§ Work request
The reply should give back every entry exactly as written.

§ Input records
....
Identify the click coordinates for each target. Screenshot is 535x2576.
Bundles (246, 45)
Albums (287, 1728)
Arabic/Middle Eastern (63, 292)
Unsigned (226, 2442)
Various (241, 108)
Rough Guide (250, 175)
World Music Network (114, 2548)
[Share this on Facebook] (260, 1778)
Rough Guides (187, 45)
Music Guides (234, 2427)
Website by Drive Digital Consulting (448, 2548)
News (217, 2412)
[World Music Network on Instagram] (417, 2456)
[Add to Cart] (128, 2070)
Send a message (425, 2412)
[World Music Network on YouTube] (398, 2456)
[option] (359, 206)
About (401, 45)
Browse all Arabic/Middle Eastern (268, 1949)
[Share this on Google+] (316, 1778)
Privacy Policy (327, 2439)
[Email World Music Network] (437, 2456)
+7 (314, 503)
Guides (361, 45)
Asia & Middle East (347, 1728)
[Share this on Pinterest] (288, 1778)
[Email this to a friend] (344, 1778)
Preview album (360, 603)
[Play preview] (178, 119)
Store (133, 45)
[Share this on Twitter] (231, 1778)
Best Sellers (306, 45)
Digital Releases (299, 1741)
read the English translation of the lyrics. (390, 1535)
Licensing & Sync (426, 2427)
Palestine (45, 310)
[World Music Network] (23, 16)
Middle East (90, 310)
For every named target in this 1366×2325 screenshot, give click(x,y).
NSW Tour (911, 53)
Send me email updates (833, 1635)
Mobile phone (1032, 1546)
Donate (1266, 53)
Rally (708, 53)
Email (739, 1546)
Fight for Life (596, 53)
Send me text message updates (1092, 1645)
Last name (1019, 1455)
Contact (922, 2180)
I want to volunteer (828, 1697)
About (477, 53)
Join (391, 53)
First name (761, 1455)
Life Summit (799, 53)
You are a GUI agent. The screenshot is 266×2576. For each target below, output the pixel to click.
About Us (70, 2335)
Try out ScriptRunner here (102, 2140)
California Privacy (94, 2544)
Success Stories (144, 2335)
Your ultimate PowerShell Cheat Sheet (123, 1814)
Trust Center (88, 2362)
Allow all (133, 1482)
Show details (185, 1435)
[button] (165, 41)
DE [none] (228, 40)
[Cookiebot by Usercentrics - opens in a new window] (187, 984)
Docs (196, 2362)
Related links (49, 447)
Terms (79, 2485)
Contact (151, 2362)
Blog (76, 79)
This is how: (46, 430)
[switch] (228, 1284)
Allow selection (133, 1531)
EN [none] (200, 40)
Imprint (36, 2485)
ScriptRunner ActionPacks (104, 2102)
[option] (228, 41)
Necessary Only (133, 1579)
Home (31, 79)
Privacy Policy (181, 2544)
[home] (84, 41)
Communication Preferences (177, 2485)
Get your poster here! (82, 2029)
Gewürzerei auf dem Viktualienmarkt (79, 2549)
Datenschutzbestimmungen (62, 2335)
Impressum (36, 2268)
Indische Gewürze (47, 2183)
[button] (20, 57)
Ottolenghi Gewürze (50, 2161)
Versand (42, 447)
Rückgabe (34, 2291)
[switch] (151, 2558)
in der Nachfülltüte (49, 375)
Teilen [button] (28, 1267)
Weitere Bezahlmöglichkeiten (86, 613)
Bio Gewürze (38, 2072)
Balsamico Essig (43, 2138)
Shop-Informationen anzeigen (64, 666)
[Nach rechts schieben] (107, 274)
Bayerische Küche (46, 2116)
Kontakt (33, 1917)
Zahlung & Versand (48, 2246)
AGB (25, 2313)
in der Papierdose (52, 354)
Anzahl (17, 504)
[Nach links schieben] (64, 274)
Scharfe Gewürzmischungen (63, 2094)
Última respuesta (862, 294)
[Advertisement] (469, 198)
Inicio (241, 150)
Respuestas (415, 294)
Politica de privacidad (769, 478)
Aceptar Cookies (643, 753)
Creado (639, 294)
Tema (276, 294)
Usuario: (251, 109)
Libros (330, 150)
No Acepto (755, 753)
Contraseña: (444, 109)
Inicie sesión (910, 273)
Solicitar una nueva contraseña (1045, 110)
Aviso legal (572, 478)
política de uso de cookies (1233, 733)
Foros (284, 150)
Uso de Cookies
....
§ Exercise answer
Identify the click coordinates for each target. Screenshot is 535x2576.
Bundles (246, 45)
Albums (287, 1728)
Arabic/Middle Eastern (63, 292)
Unsigned (226, 2442)
Various (241, 108)
Rough Guide (250, 175)
World Music Network (114, 2548)
[Share this on Facebook] (260, 1778)
Rough Guides (187, 45)
Music Guides (234, 2427)
Website by Drive Digital Consulting (448, 2548)
News (217, 2412)
[World Music Network on Instagram] (417, 2456)
[Add to Cart] (128, 2070)
Send a message (425, 2412)
[World Music Network on YouTube] (398, 2456)
[option] (359, 206)
About (401, 45)
Browse all Arabic/Middle Eastern (268, 1949)
[Share this on Google+] (316, 1778)
Privacy Policy (327, 2439)
[Email World Music Network] (437, 2456)
+7 (314, 503)
Guides (361, 45)
Asia & Middle East (347, 1728)
[Share this on Pinterest] (288, 1778)
[Email this to a friend] (344, 1778)
Preview album (360, 603)
[Play preview] (178, 119)
Store (133, 45)
[Share this on Twitter] (231, 1778)
Best Sellers (306, 45)
Digital Releases (299, 1741)
read the English translation of the lyrics. (390, 1535)
Licensing & Sync (426, 2427)
Palestine (45, 310)
[World Music Network] (23, 16)
Middle East (90, 310)
For every named target in this 1366×2325 screenshot, give click(x,y).
NSW Tour (911, 53)
Send me email updates (833, 1635)
Mobile phone (1032, 1546)
Donate (1266, 53)
Rally (708, 53)
Email (739, 1546)
Fight for Life (596, 53)
Send me text message updates (1092, 1645)
Last name (1019, 1455)
Contact (922, 2180)
I want to volunteer (828, 1697)
About (477, 53)
Join (391, 53)
First name (761, 1455)
Life Summit (799, 53)
You are a GUI agent. The screenshot is 266×2576. For each target below, output the pixel to click.
About Us (70, 2335)
Try out ScriptRunner here (102, 2140)
California Privacy (94, 2544)
Success Stories (144, 2335)
Your ultimate PowerShell Cheat Sheet (123, 1814)
Trust Center (88, 2362)
Allow all (133, 1482)
Show details (185, 1435)
[button] (165, 41)
DE [none] (228, 40)
[Cookiebot by Usercentrics - opens in a new window] (187, 984)
Docs (196, 2362)
Related links (49, 447)
Terms (79, 2485)
Contact (151, 2362)
Blog (76, 79)
This is how: (46, 430)
[switch] (228, 1284)
Allow selection (133, 1531)
EN [none] (200, 40)
Imprint (36, 2485)
ScriptRunner ActionPacks (104, 2102)
[option] (228, 41)
Necessary Only (133, 1579)
Home (31, 79)
Privacy Policy (181, 2544)
[home] (84, 41)
Communication Preferences (177, 2485)
Get your poster here! (82, 2029)
Gewürzerei auf dem Viktualienmarkt (79, 2549)
Datenschutzbestimmungen (62, 2335)
Impressum (36, 2268)
Indische Gewürze (47, 2183)
[button] (20, 57)
Ottolenghi Gewürze (50, 2161)
Versand (42, 447)
Rückgabe (34, 2291)
[switch] (151, 2558)
in der Nachfülltüte (49, 375)
Teilen [button] (28, 1267)
Weitere Bezahlmöglichkeiten (86, 613)
Bio Gewürze (38, 2072)
Balsamico Essig (43, 2138)
Shop-Informationen anzeigen (64, 666)
[Nach rechts schieben] (107, 274)
Bayerische Küche (46, 2116)
Kontakt (33, 1917)
Zahlung & Versand (48, 2246)
AGB (25, 2313)
in der Papierdose (52, 354)
Anzahl (17, 504)
[Nach links schieben] (64, 274)
Scharfe Gewürzmischungen (63, 2094)
Última respuesta (862, 294)
[Advertisement] (469, 198)
Inicio (241, 150)
Respuestas (415, 294)
Politica de privacidad (769, 478)
Aceptar Cookies (643, 753)
Creado (639, 294)
Tema (276, 294)
Usuario: (251, 109)
Libros (330, 150)
No Acepto (755, 753)
Contraseña: (444, 109)
Inicie sesión (910, 273)
Solicitar una nueva contraseña (1045, 110)
Aviso legal (572, 478)
política de uso de cookies (1233, 733)
Foros (284, 150)
Uso de Cookies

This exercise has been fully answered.